Text provided:
Iraqi singer and composer (born 1957)

Kadim Jabbar Ibrahim Al Samarrai (كاظم جبار إبراهيم السامرائي; born 12 September 1957), better known by his stage name Kadim Al Sahir (كاظم الساهر), is an Iraqi singer and composer. Dubbed The Caesar, he has earned numerous local, regional, and international awards. One of the most famous singers in the Arab world, Al-Sahir has sold more than 100 million albums and written more than 40 hit songs, including "Ana Wa Layla" (Me and Layla), "Salamtak Men Al Ah" (Get Well Soon) and "La Titnahad" (Don't Sigh).

By 1988, he gained popularity in many Arab countries with compositions such as "Ladghat El-Hayya" and "Abart El-Shat". His musical career was hindered by the outbreak of the Gulf War in 1990. After leaving Iraq, his songs and titles championed the Iraqi people while they lived under Saddam Hussein's rule and Western sanctions. In 2011, he was named a goodwill ambassador by the UNICEF.

Al-Sahir has performed a wide range of Arabic music from pop to classical and singing in most Arabic dialects. His music is known for fusing traditional Arabic melodies with diverse international music forms. He has collaborated with international stars such as Quincy Jones, Sarah Brightman, Lenny Kravitz, and had frequent partnerships with the revered Syrian poet Nizar Qabbani. His romantic poetry in music has established him as a cultural icon.

He appeared as a judge in the television show The Voice: Ahla Sawt from 2012 to 2015, alongside Assi El Hallani, Sherine, and Saber Rebai. In 2020, he appeared on the frontpage of Vogue Man Arabia.

== Early life==
Al Sahir was born in Mosul, Iraq on September 12, 1957, to a Sunni father and a Shia mother from Najaf. His father lived in Baghdad but was a Samarra native from the tribe of Darraj. Kadhem Al Sahir grew up and spent a large part of his life in Al-Hurrya neighborhood in Baghdad. Growing up in a low-income household in Mosul, he saw his mother struggle to raise eight children.

Apart from his mother, Al Sahir's family were never supportive of his direction in becoming a musician. They had no faith in him that he would become successful, and instead wanted him to become a doctor or a lawyer. Al Sahir's brother once took him to different places where people usually sang, and told him it was his choice to sing in a respectful way, or he could choose to do it the bad way. He said that the only way to achieve success is for one to respect his music and respect himself.

In 1980, Al-Sahir started teaching music. Two years later, he pursued studies at the Institute of Music of Baghdad.

Data for review:

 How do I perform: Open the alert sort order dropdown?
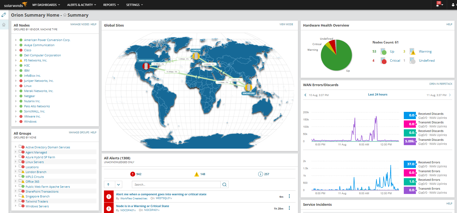click(x=118, y=185)
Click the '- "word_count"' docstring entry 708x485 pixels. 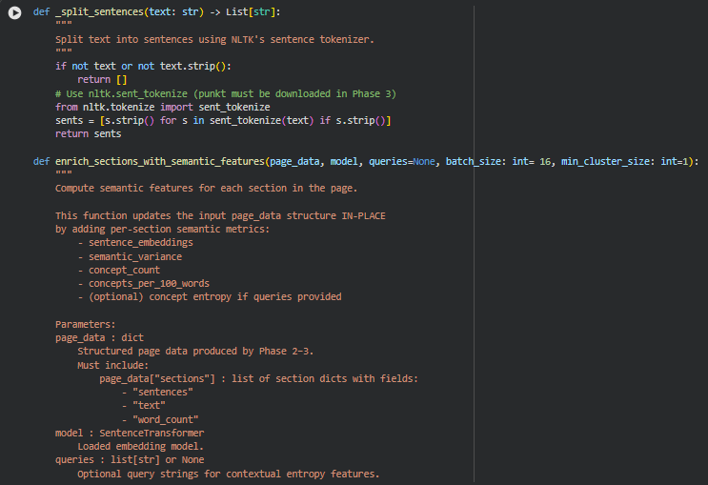[x=159, y=419]
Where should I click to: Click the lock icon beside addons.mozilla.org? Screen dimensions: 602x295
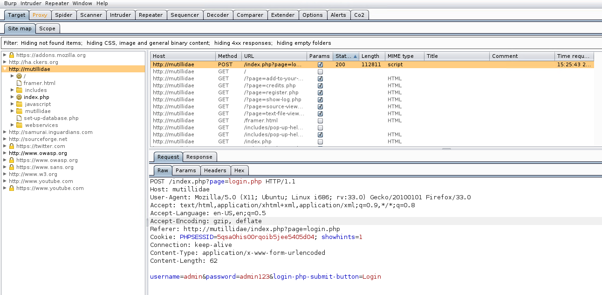[x=12, y=55]
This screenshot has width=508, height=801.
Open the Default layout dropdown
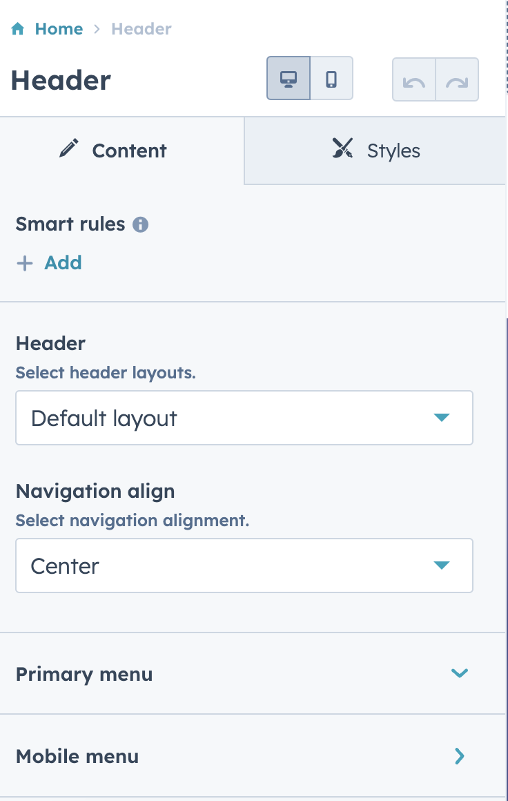[244, 418]
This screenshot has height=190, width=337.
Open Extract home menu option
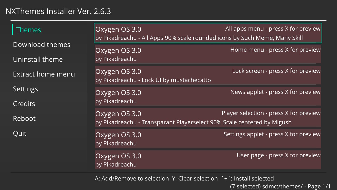[x=44, y=74]
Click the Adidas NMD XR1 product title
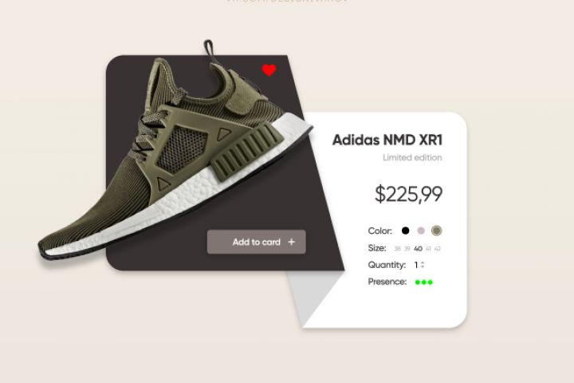The image size is (574, 383). [387, 140]
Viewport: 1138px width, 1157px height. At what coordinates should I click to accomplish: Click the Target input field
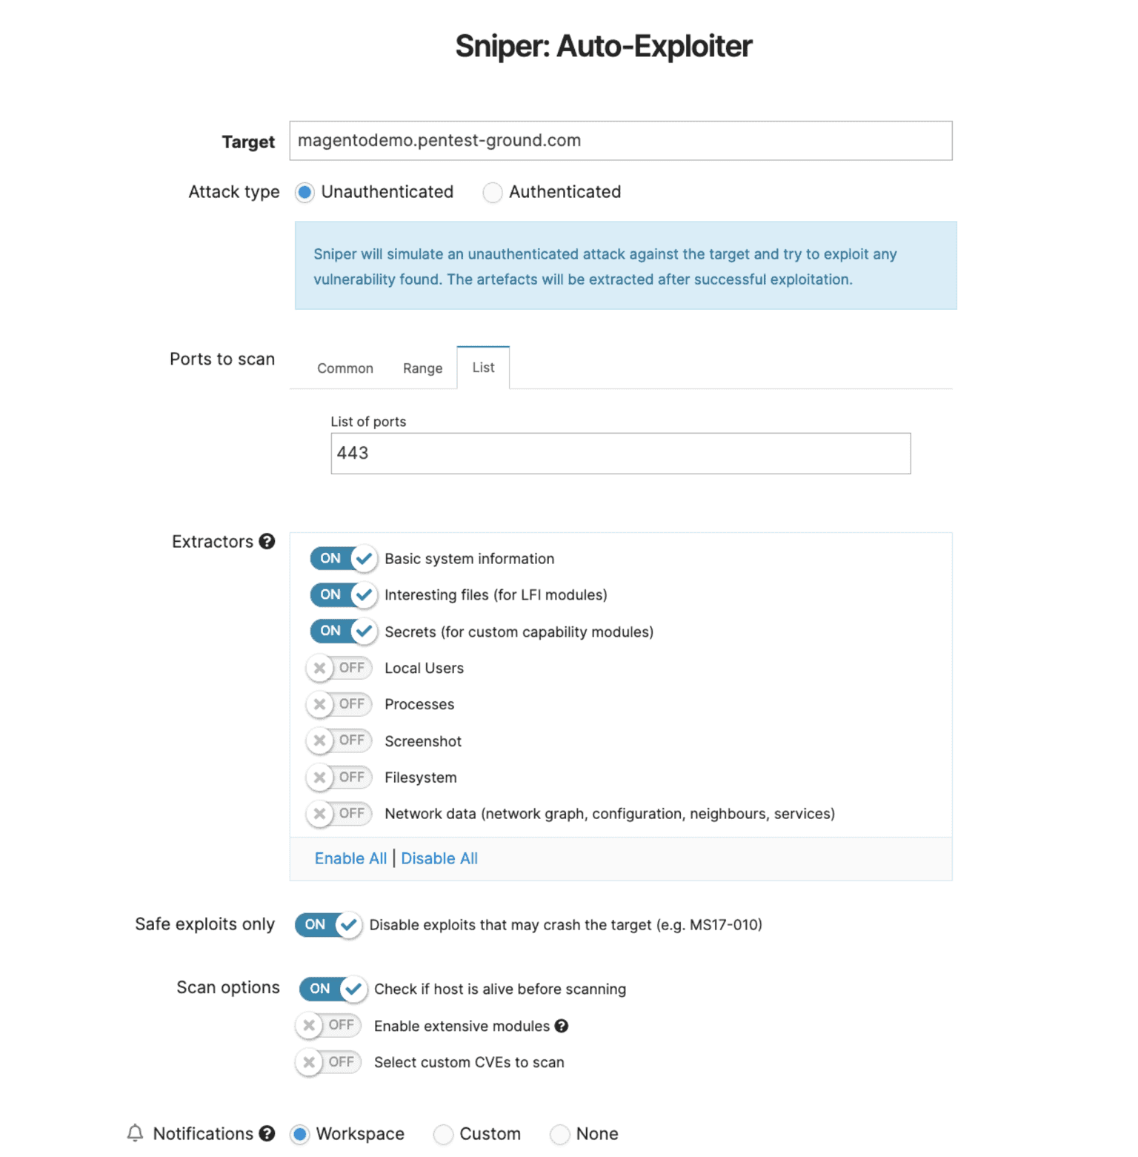point(620,141)
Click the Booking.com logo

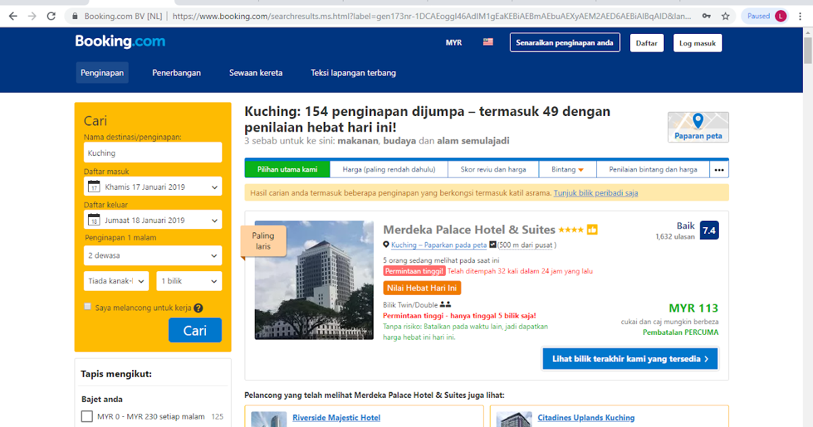pyautogui.click(x=120, y=41)
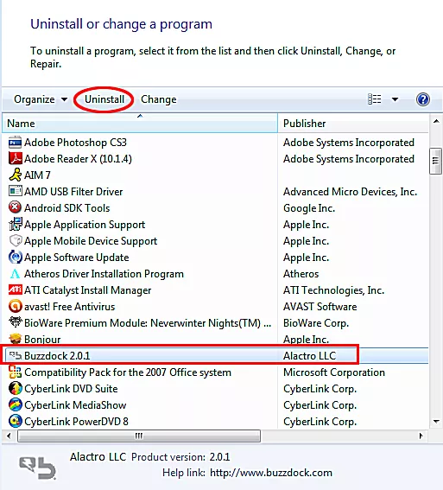Click the Android SDK Tools icon
This screenshot has height=490, width=443.
(15, 207)
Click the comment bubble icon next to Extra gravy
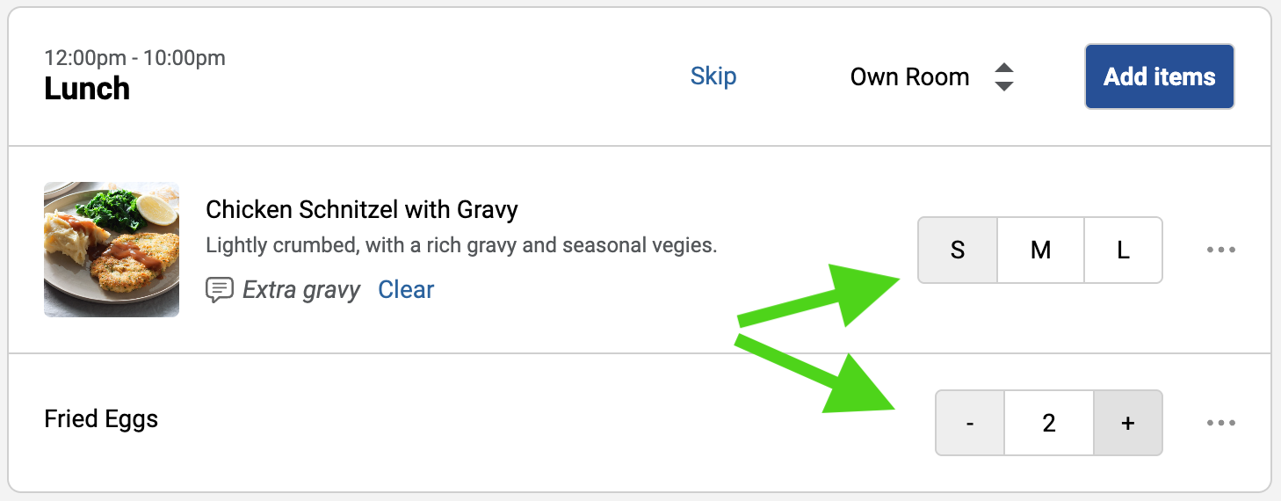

Tasks:
a - Copy word for word the passage of the Kadim Al Sahir biography that begins at the words "Apart from his" and stops after "and respect himself.".
b - Decide whether each statement agrees with the Kadim Al Sahir biography. Answer yes or no, and quote the words of the biography that settle it. (i) He was born in Baghdad. (ii) UNICEF named him a goodwill ambassador in 2011. (iii) His whole family supported his wish to become a musician.

Responses:
a -
Apart from his mother, Al Sahir's family were never supportive of his direction in becoming a musician. They had no faith in him that he would become successful, and instead wanted him to become a doctor or a lawyer. Al Sahir's brother once took him to different places where people usually sang, and told him it was his choice to sing in a respectful way, or he could choose to do it the bad way. He said that the only way to achieve success is for one to respect his music and respect himself.

b -
(i) No: "Al Sahir was born in Mosul, Iraq on September 12, 1957"
(ii) Yes: "In 2011, he was named a goodwill ambassador by the UNICEF."
(iii) No: "Apart from his mother, Al Sahir's family were never supportive of his direction in becoming a musician."